# Memorization



## byu (Jun 5, 2009)

I'm trying to work on ways to improve my memory, and I've been compiling together a list of online memory trainers that I find are extremely useful. If you're interested in better memory skills, I highly recommend using these tools. I've given each one a rating, 1 through 10, just based on my opinion on how I like it.

*EasySurf Letters*
RATING: 10
This one is amazing. It's definitely my favorite. It's very small and simple, there's nothing too complex or graphical about it. Letters are displayed, you type them. If you click "Click to See Letters" multiple times, you can see more letters to start, instead of starting at 1.

*EasySurf Numbers*
RATING: 8
This one is pretty good, although I prefer Memoriad for numbers. Shows you some numbers, asks you to memorize them, let's you continue on to your line.

*Easy Surf Binary*
RATING: 9
This one's pretty good, I like it. But the Memoriad one has a better UI.

*Memory Gym Flashing Numbers*
RATING: 6
Tests your memory of numbers, except you can't continue on to your previous line when you're done, which is what I liked about EasySurf, and the graphics and text is really annoying ("You got 100%. I want a rematch!")

*Short Term Memory Test*
RATING: 4
Basically shows you a few letters on the screen, and it doesn't even let you enter them in to tell you if you're right. Useful in some cases, but not something I would use a lot for practice.

*Memoriad SpeedCards*
RATING: 9
Really great program, shows you 52 cards, and you try to memorize them all. I've never been able to do all 52, I just don't have the patience right now. I might try later.

*Memoriad Numbers*
RATING: 8
Basically has you memorize random digits. Very good program.

*Memoriad Binary Digits*
RATING: 8
Memorizing binary digits can be fun. Memoriad is a good tool for this. For 1 line (30 digits), I got 28 second memo and 10 second recall time.

If any of you know of any other memory tools, let me know.
Oh, and tell me what you think of these tools.


----------



## trying-to-speedcube... (Jun 5, 2009)

The Memory Gym Flashing Numbers' face that wanted a rematch made me lol. Also, I think I'll memorize a deck of cards tomorrow or so. Just to see if I can  

Great list! I'll use EasySurf quite a lot I think


----------



## byu (Jun 5, 2009)

I know. I spent my entire lunch break today on EasySurf.


----------



## tim (Jun 5, 2009)

http://www.memo-camp.de/

It's like Cubemania for memory sports. It tracks your progress, can tell you which numbers you forgot the most, you can tell it which image you use for which number (major system).
That's how it looks like. You can choose the route you use for memorization and it shows you the location you're currently at. It also shows you the image associated with the number (in this case the year).
The drawback: It's only in German.


----------



## byu (Jun 6, 2009)

I'm trying to think of memory methods for memorizing cards... it's quite difficult, and I can't think of how to do it. Memorizing a string like 8C 4D 3H is a bit too much to do this 52 times.

• [Task requirements]:
1. In the memorization thread, what drawback is given for the memo-camp.de site?
2. From the memorization thread, reproduce the stretch from "I'm trying to work" through "starting at 1.".
3. Translate this sentence from the memorization thread into Spanish: "Memorizing binary digits can be fun."

• [Records provided]:
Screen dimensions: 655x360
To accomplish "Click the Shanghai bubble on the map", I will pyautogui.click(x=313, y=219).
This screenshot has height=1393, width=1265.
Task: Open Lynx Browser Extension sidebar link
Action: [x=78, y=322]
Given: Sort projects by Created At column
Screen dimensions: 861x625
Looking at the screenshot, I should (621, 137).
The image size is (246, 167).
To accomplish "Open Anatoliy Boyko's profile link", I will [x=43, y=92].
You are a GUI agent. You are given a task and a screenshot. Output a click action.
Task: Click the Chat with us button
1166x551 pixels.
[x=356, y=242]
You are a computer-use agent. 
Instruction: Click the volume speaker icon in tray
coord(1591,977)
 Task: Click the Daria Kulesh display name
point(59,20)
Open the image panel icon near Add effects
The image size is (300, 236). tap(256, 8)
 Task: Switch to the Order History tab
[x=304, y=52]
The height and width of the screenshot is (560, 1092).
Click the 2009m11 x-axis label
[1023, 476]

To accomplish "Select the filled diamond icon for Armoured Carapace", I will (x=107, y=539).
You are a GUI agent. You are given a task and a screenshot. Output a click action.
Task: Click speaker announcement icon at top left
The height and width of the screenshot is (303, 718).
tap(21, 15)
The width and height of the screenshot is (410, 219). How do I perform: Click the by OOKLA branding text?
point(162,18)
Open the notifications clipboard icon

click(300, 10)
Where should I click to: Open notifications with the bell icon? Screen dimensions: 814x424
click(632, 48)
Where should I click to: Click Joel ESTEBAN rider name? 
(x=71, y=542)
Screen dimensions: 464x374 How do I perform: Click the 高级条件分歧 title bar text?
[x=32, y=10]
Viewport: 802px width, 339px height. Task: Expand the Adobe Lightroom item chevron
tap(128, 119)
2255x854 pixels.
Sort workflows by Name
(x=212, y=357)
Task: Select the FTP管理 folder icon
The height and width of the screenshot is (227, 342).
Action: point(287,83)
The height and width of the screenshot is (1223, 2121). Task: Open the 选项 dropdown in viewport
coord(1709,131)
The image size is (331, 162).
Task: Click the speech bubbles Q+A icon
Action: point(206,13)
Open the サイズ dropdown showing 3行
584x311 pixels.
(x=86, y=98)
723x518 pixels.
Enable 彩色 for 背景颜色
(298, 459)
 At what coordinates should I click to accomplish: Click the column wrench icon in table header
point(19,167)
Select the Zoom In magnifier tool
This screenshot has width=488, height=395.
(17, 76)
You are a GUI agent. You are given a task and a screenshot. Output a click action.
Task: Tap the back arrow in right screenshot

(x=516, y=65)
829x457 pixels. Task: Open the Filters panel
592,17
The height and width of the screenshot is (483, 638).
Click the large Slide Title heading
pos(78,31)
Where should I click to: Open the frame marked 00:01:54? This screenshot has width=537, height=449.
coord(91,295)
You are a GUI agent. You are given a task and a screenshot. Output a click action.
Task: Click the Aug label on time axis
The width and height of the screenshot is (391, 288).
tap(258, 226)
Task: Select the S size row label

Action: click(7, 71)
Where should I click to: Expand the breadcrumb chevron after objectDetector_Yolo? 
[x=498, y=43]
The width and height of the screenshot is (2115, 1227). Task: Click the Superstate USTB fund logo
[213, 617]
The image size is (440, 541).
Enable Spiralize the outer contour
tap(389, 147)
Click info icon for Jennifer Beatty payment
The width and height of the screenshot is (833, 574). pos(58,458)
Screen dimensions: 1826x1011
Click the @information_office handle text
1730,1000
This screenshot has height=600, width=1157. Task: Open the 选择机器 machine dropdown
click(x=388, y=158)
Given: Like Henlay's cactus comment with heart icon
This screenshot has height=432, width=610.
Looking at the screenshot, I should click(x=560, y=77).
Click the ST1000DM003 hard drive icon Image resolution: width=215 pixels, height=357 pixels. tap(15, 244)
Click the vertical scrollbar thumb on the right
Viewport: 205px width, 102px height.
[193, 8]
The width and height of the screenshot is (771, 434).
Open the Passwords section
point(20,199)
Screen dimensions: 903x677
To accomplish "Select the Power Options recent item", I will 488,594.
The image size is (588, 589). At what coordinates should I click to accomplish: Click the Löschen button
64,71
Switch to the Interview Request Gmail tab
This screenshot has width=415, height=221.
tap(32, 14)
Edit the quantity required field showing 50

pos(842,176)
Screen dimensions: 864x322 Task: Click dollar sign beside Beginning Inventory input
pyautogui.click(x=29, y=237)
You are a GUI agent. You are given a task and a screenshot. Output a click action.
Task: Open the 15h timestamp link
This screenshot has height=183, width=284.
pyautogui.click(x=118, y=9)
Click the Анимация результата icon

• [Outputs by task]:
1. It's only in German.

2.
I'm trying to work on ways to improve my memory, and I've been compiling together a list of online memory trainers that I find are extremely useful. If you're interested in better memory skills, I highly recommend using these tools. I've given each one a rating, 1 through 10, just based on my opinion on how I like it.

*EasySurf Letters*
RATING: 10
This one is amazing. It's definitely my favorite. It's very small and simple, there's nothing too complex or graphical about it. Letters are displayed, you type them. If you click "Click to See Letters" multiple times, you can see more letters to start, instead of starting at 1.

3. Memorizar dígitos binarios puede ser divertido.